[ASSIGNMENT]:
Below are some records. Write out the line that contains "Task: Open the hamburger navigation menu" and all lines after it, exactly, but not the pictures.

━━━ DATA TO USE ━━━

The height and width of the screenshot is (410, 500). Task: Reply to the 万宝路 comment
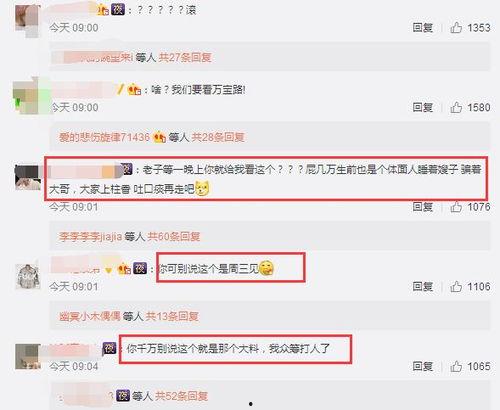tap(423, 107)
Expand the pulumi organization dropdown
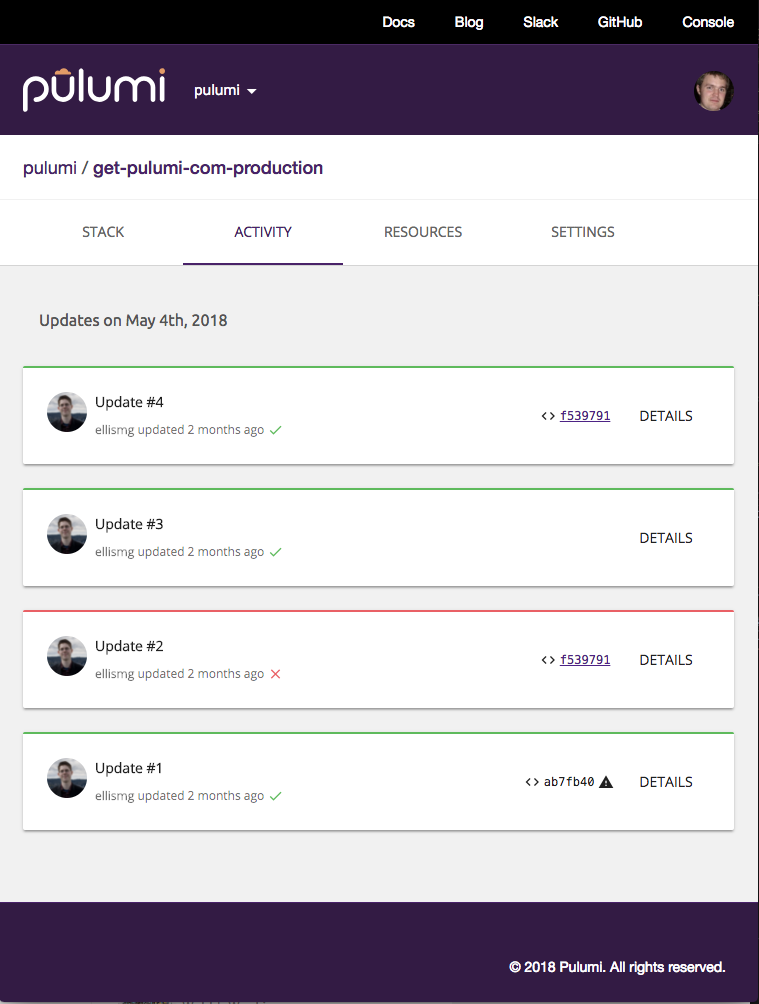This screenshot has height=1004, width=759. coord(225,91)
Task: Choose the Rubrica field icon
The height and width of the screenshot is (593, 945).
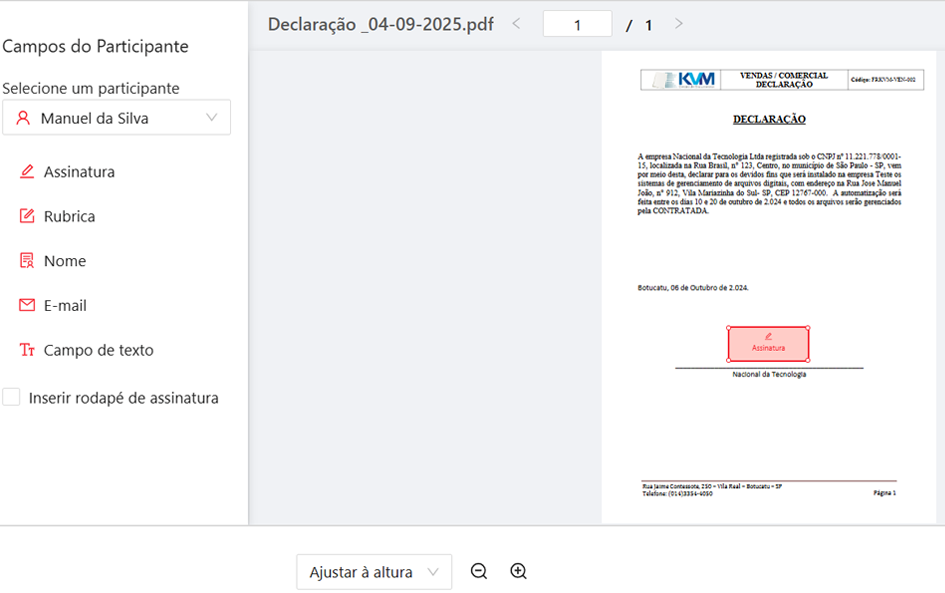Action: pyautogui.click(x=27, y=216)
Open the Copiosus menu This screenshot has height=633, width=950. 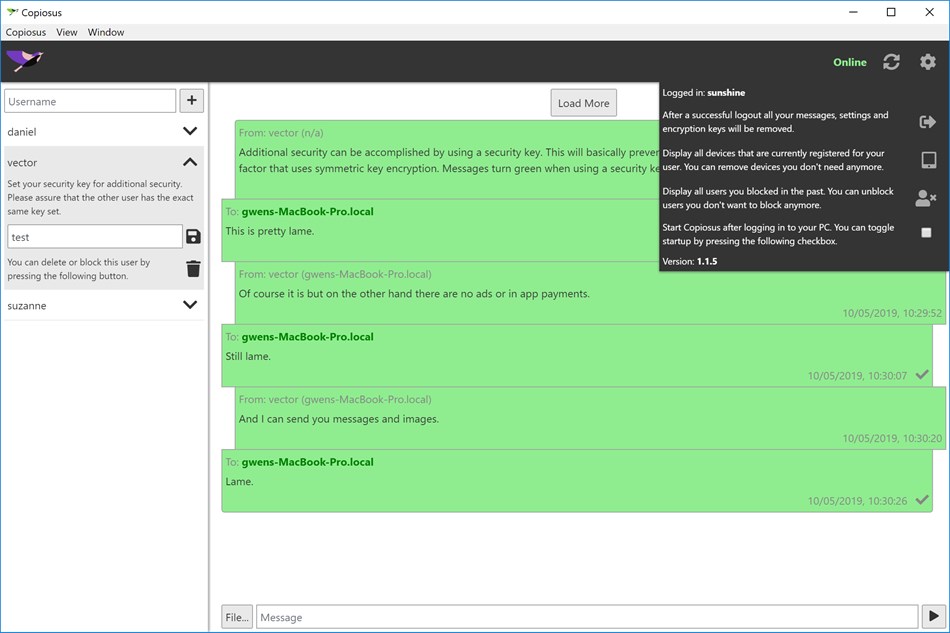(x=25, y=32)
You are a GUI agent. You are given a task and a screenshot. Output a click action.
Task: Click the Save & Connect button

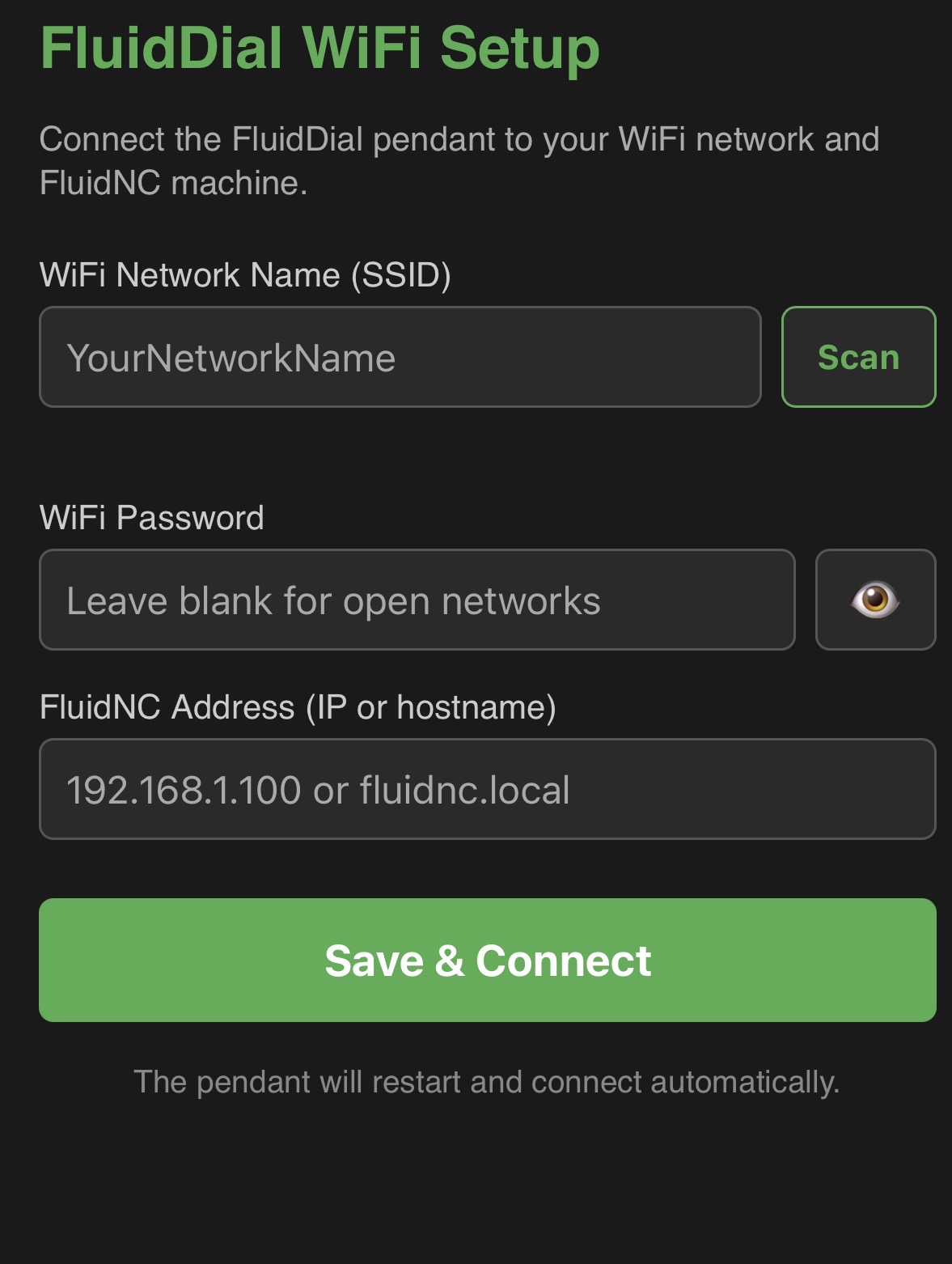coord(487,960)
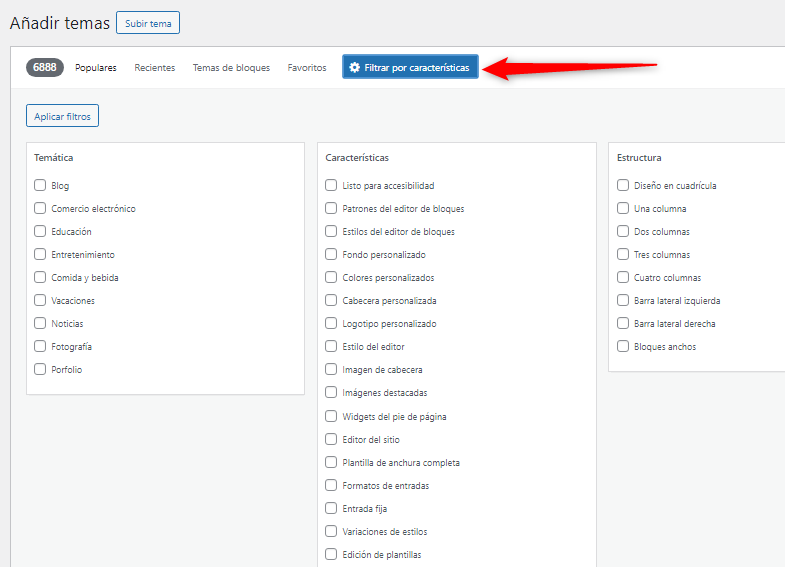Switch to the Recientes tab
Image resolution: width=785 pixels, height=567 pixels.
[x=155, y=68]
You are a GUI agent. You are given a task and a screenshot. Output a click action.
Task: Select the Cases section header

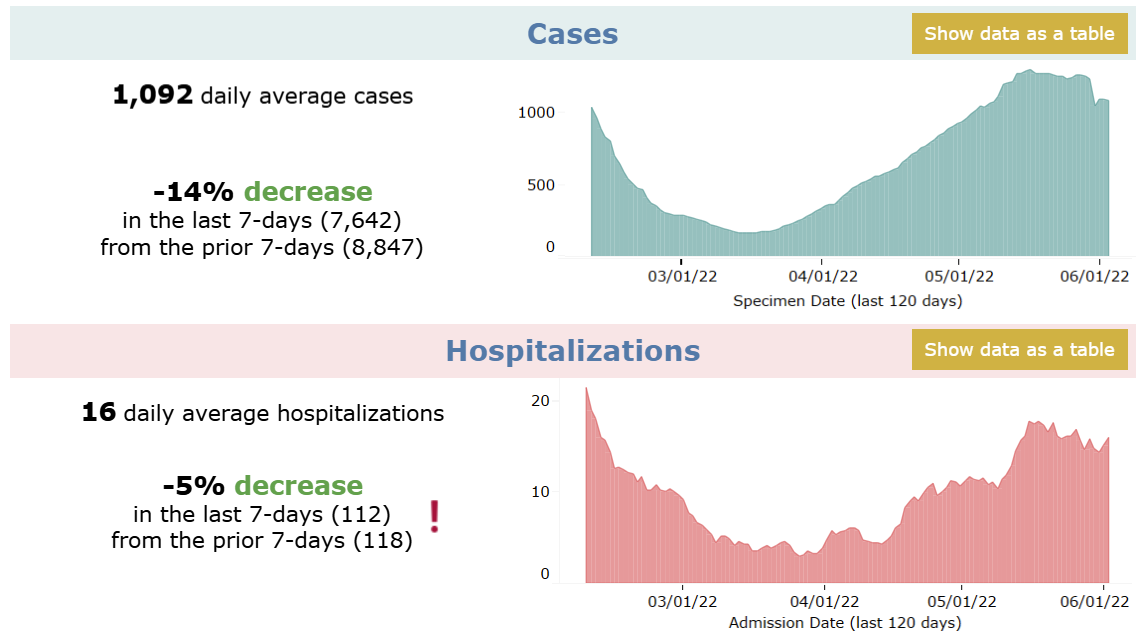[572, 33]
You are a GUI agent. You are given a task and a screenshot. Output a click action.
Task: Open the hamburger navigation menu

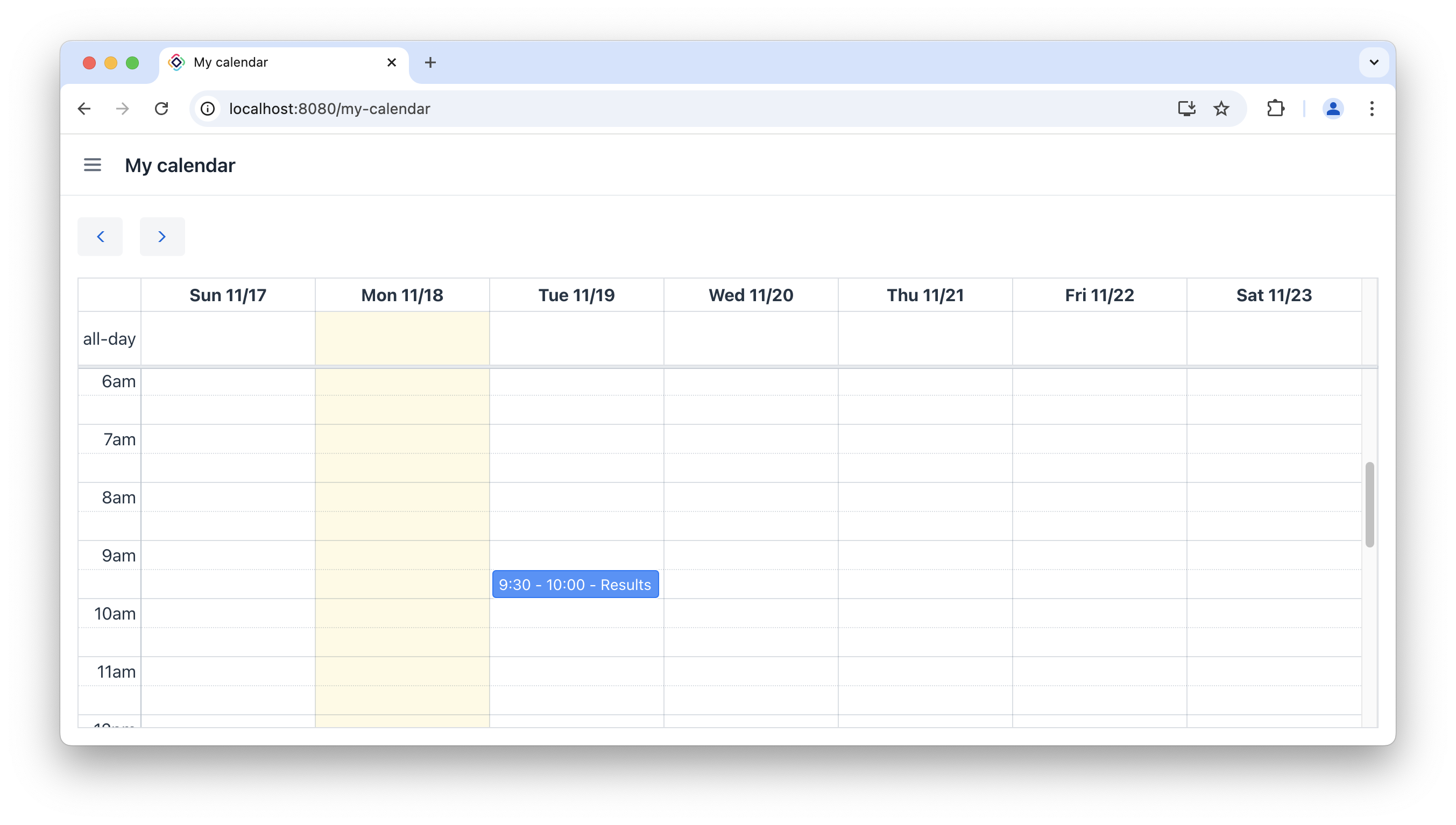pos(93,165)
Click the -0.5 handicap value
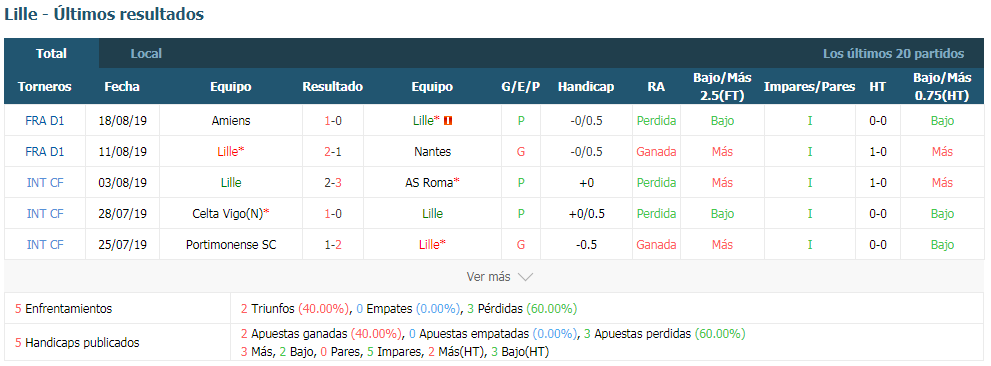Screen dimensions: 991x366 click(586, 245)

━━━

[REPLY TO THE TASK]:
Task: Open the hamburger navigation menu

pos(93,165)
Click the -0.5 handicap value
Screen dimensions: 991x366 click(586, 245)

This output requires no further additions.